Additional rehabilitation and necropsy facilities outside of the upper Gulf region have already been identified and are on standby to assist or receive animals if circumstances demand.

Already, more than 300 sea turtles have been affected by the oil, according to the National Oceanic and Atmospheric Administration.

A total of 331 sea turtles have been verified from April 30 to June 9 within the designated spill area (The designated spill area for sea turtles and marine mammals is from the Texas/Louisiana border to Apalachicola, Florida). Between Tuesday, June 8, and Wednesday, June 9, nine turtle strandings were verified, including one dead oiled turtle from Louisiana, one live turtle from Louisiana that is being examined for evidence of oil, five dead turtles from Mississippi, and one live, unoiled turtle caught on a hook and line in Florida and released.

Thirty heavily oiled sea turtles have been captured in the on-water turtle search and rescue operation by NOAA, the Florida Fish and Wildlife Conservation Commission, and other partners working under the Wildlife Branch of the Unified Command. Twenty- five of those captured turtles are in rehabilitation at Audubon Aquarium outside New Orleans. Two turtles were collected dead and three captured alive subsequently died at the aquarium. A total of 38 stranded or captured turtles have had visible evidence of external oil. These include the 30 captured turtles from the on-water operation, four live stranded sea turtles (two caught in skimming operations) and four dead stranded sea turtles. All others have not had visible evidence of external oil.

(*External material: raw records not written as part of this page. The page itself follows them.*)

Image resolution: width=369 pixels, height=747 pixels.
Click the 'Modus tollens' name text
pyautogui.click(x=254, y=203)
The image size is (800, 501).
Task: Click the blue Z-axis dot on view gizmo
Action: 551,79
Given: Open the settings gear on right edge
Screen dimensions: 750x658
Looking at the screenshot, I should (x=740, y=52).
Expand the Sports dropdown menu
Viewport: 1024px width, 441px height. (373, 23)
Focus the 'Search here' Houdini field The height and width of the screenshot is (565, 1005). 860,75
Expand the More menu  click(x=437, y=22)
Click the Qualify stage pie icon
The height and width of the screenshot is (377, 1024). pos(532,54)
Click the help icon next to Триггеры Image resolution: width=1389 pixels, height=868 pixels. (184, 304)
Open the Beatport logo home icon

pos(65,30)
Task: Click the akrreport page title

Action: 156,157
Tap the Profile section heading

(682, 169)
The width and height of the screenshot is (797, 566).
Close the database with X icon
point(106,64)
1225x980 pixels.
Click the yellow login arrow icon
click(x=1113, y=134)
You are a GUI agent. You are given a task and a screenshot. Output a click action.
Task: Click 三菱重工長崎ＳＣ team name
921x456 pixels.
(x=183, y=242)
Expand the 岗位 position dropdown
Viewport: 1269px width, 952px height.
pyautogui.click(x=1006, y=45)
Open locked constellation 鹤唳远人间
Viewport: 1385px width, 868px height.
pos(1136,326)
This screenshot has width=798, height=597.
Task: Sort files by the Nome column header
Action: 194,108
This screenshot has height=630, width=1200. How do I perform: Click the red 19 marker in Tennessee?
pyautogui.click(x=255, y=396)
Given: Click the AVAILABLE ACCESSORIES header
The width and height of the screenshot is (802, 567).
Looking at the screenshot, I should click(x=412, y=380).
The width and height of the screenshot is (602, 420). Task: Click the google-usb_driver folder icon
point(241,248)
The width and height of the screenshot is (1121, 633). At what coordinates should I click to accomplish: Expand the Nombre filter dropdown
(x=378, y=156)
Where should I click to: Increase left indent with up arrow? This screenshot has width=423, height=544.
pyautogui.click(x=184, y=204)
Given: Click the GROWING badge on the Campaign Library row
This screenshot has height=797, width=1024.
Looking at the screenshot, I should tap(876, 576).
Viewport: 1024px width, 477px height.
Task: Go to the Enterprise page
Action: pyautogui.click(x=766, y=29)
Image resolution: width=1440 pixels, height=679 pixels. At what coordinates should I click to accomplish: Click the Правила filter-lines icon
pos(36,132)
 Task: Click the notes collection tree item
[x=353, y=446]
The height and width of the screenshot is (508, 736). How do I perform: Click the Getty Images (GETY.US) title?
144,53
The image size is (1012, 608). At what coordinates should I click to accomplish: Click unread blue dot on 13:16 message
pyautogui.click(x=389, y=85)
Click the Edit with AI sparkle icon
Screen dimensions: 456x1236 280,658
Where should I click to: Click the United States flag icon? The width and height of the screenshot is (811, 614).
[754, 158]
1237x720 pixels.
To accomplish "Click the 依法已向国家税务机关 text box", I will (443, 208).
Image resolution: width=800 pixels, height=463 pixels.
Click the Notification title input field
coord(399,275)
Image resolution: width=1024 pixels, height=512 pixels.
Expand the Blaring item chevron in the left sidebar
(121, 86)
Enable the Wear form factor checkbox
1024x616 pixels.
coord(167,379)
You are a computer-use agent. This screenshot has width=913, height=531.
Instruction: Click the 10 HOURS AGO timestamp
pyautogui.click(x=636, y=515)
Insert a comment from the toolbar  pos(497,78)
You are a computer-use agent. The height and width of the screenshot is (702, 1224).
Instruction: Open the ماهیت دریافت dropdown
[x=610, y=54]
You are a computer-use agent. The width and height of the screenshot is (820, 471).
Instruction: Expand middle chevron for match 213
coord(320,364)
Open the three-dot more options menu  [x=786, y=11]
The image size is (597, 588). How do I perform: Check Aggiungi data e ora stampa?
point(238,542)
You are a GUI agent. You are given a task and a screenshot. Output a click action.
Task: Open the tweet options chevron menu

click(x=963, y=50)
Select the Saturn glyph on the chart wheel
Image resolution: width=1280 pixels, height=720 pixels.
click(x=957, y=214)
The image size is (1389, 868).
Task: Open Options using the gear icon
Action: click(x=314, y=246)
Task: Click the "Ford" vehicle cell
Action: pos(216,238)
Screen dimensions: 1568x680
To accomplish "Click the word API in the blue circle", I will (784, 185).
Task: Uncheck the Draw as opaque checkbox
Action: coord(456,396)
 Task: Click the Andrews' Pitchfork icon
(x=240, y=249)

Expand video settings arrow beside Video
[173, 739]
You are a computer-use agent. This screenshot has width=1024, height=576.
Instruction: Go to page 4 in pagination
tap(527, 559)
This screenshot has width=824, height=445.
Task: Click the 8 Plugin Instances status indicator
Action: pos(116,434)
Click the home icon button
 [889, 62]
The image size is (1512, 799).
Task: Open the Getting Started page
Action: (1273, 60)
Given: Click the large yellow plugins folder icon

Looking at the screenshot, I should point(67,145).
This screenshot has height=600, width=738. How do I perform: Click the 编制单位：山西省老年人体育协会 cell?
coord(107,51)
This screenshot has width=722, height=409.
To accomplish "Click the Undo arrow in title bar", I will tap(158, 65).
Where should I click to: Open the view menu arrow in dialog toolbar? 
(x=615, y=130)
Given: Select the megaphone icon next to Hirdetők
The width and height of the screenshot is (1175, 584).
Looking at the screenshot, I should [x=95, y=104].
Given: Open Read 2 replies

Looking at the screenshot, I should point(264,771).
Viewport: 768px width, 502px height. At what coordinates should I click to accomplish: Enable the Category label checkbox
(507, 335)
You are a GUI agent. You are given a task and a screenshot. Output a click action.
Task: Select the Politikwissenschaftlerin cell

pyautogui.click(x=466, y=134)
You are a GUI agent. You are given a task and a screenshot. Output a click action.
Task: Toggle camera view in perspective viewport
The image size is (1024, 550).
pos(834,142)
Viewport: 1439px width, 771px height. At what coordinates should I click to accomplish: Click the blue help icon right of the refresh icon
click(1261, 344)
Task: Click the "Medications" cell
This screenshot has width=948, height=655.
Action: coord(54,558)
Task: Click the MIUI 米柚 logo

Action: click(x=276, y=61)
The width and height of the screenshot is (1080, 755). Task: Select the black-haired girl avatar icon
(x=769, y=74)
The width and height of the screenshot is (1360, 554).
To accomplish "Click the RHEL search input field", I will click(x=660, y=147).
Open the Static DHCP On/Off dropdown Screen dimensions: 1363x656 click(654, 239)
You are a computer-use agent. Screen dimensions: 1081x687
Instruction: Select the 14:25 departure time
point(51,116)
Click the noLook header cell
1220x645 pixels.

Of the 331 turtles verified from April 30 to June 9, a total of 277 stranded turtles were found dead, and 24 stranded alive. Three of those subsequently died. Four live stranded turtles have been released, including two that were found in Mississippi and released after rehabilitation in Florida, and one caught on a hook and line in Florida where it was released. There are 42 turtles in rehabilitation. Turtle strandings during this time period have been higher in Louisiana, Mississippi and Alabama than in previous years for this same time period. This may be due in part to increased detection and reporting, but this does not fully account for the increase.